Durante uma entrevista a um veículo de imprensa internacional, Brennan, que chefiou a inteligência americana durante o governo Obama, afirmou que a 25ª Emenda à Constituição dos EUA, que trata da destituição involuntária de um presidente, foi escrita especificamente para alguém como Trump.
Ele enfatizou que o presidente demonstra um claro transtorno mental e constitui um fardo tão grave que não deveria ter permissão para continuar como comandante-em-chefe, dado o imenso poder que exerce sobre o arsenal nuclear.
Essa reação do ex-funcionário ocorre após as ameaças feitas por Trump em 7 de abril de 2026, quando ele alertou que a civilização iraniana poderia sofrer se seu ultimato não fosse atendido.
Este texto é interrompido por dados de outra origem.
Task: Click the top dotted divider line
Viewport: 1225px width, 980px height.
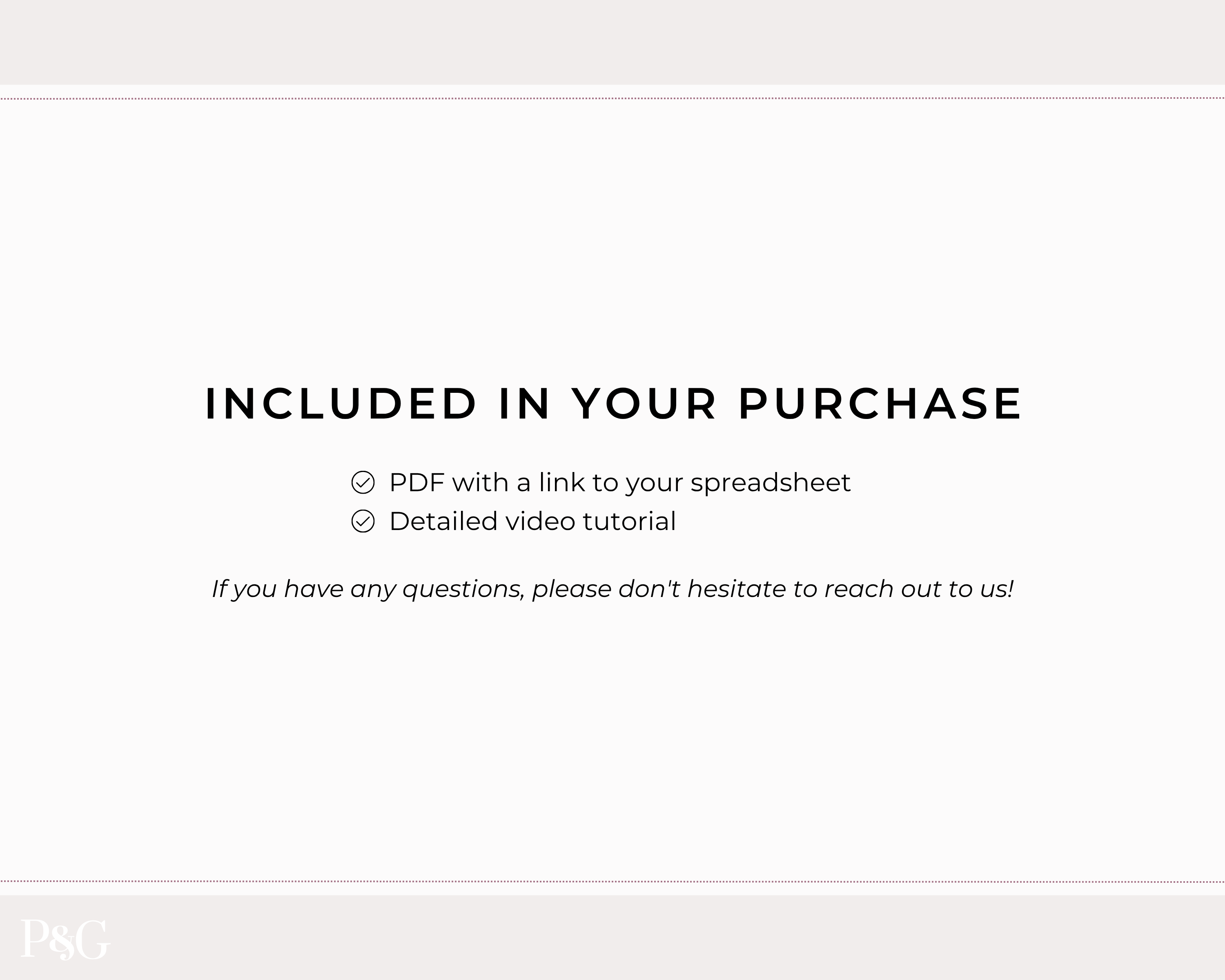Action: point(612,98)
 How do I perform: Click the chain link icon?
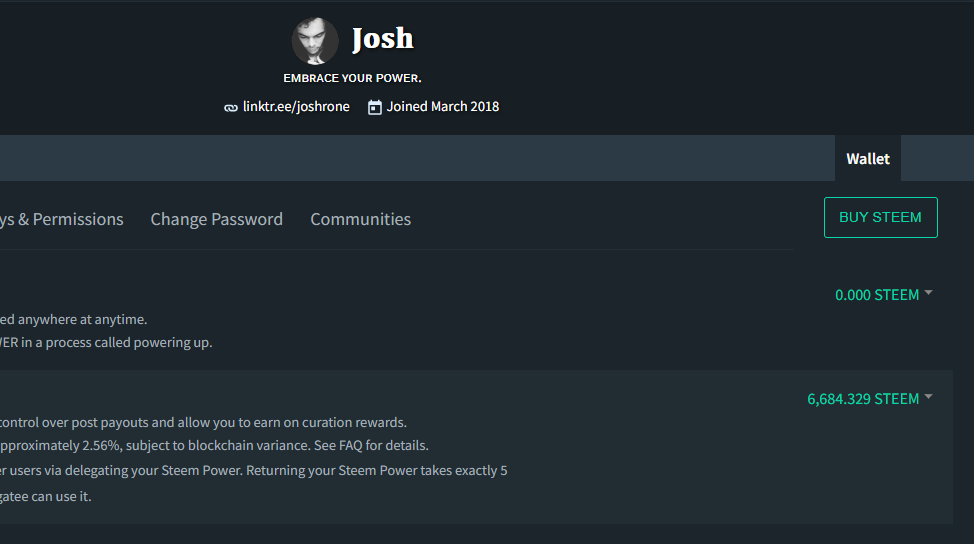[x=231, y=107]
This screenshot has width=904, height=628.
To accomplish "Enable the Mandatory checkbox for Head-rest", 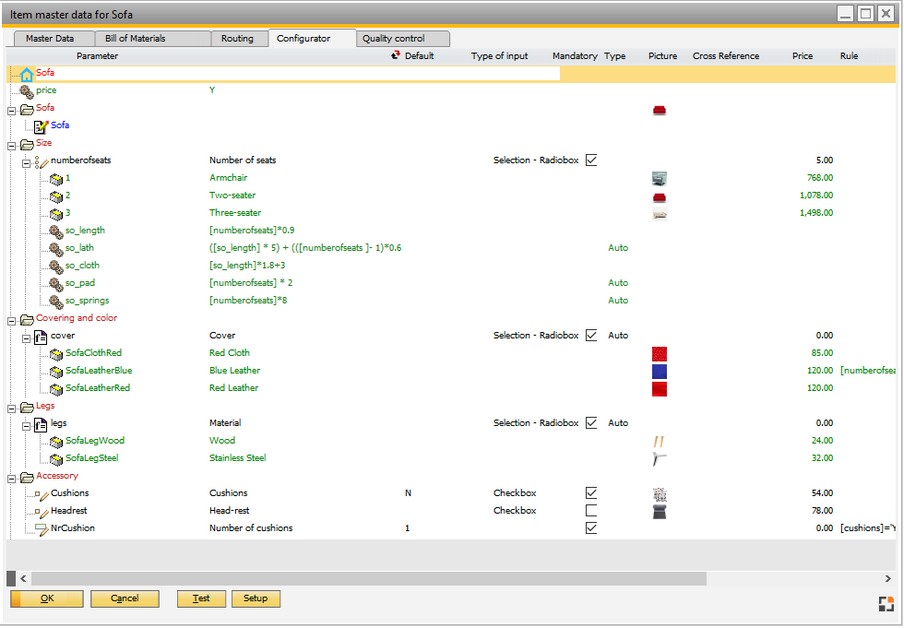I will point(591,510).
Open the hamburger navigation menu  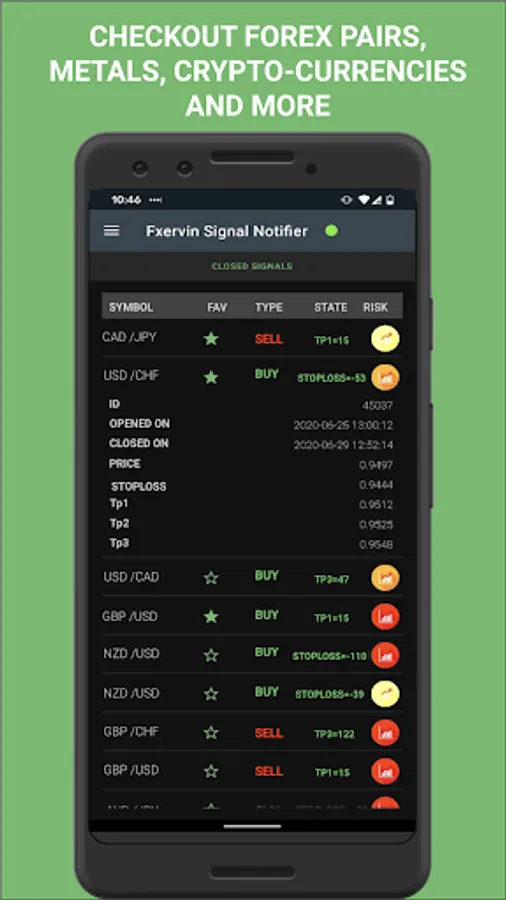[x=111, y=231]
Essa declaração foi interpretada como uma alusão direta ao possível uso de capacidades nuclear.
Diante dessa escalada hostil, mais de 70 membros democratas do Congresso apoiaram a invocação da 25ª Emenda, segundo relatos da mídia americana, refletindo a crescente preocupação no Legislativo com a retórica do Executivo.
Apesar da pressão política exercida, analistas indicam que a probabilidade de impeachment é praticamente nula.
Isso se deve à lealdade incondicional do vice-presidente JD Vance e da maior parte do gabinete ao presidente Trump. Contudo, a tensão internacional continua a aumentar após o fracasso das negociações de paz com Teerã, que ocorreram no sábado, 11 de abril de 2026.
Longe de buscar a desescalada, o presidente americano declarou que não tem interesse em que o Irã retorne à mesa de negociações.
Além disso, ele reiterou sua ameaça de iniciar um bloqueio militar do Estreito de Ormuz nesta segunda-feira (13), aprofundando a crise e o risco de retomada das hostilidades na região. Essa situação reforça as preocupações com a instabilidade da política externa dos EUA.